Segundo a denúncia, o caso teria ocorrido no dia 10 de outubro. O subtenente foi preso preventivamente cinco dias depois e encaminhado ao Centro de Reeducação da Polícia Militar (Creed), em Abreu e Lima. A decisão que autorizou a soltura foi proferida pela Vara da Justiça Militar de Pernambuco e confirmada pelas defesas do investigado e da mulher que fez a denúncia.
A revogação da prisão atendeu a um pedido da defesa, que alegou a inexistência dos requisitos legais para a manutenção da medida cautelar. De acordo com os advogados, o militar não apresenta risco à ordem pública nem à instrução processual. A Justiça acatou o pedido, mantendo o investigado em liberdade enquanto o processo segue em andamento.
Procurado, o Tribunal de Justiça de Pernambuco informou que não pode fornecer detalhes adicionais por se tratar de um processo que corre sob sigilo. O tribunal confirmou, no entanto, que a denúncia foi recebida e que o caso aguarda a citação do acusado.

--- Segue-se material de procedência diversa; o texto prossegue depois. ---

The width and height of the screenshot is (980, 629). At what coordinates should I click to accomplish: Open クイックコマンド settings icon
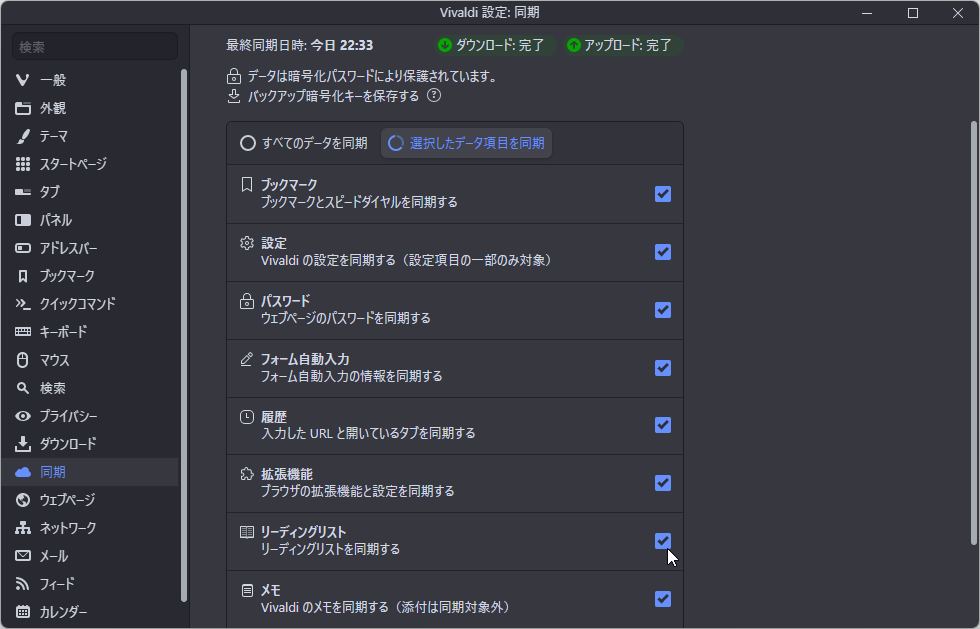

A mulher denunciante, de 48 anos, afirmou que foi abordada durante uma blitz e levada a um dormitório dentro do posto policial. Em depoimento, relatou que foi constrangida sexualmente pelo subtenente. O nome da denunciante não é divulgado, em respeito à legislação e às boas práticas jornalísticas.
O subtenente nega as acusações. Em sua versão, afirmou que não houve violência sexual e que apenas conversou com a mulher após ela solicitar água. A defesa sustenta que não há provas materiais que confirmem o relato da denunciante.
A perícia realizada no local apontou a presença de vestígios biológicos compatíveis com sêmen em colchões, além de material genético de diferentes pessoas. Segundo os laudos, nenhuma das amostras coletadas foi compatível com o DNA do investigado. Também foram realizadas coletas de material das roupas e do corpo da denunciante, mas os resultados não permitiram conclusões definitivas.
O caso segue sob análise da Justiça, e todas as partes envolvidas têm garantido o direito à ampla defesa e ao contraditório, conforme prevê a legislação brasileira.